DATASET ENTRIES:
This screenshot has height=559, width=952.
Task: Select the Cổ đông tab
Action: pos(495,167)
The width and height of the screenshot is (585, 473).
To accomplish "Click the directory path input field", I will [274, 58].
---
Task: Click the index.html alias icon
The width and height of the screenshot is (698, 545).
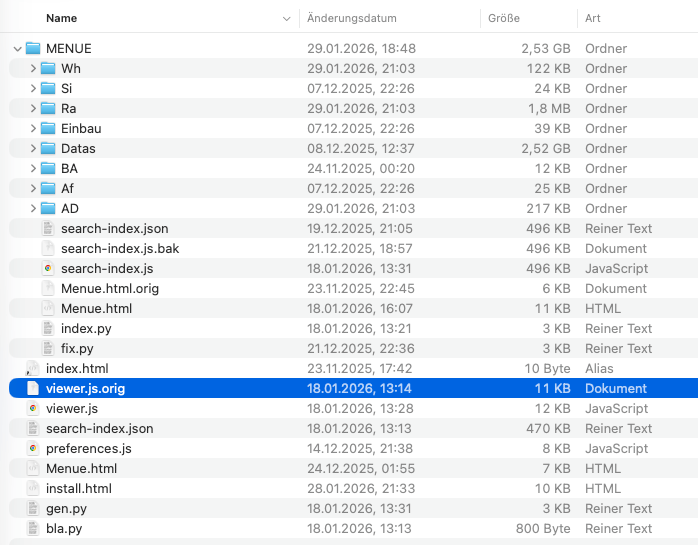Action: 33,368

ABOUT THIS TASK: The expected output is one number, the tally of lines above containing "Click".

ANSWER BOX: 2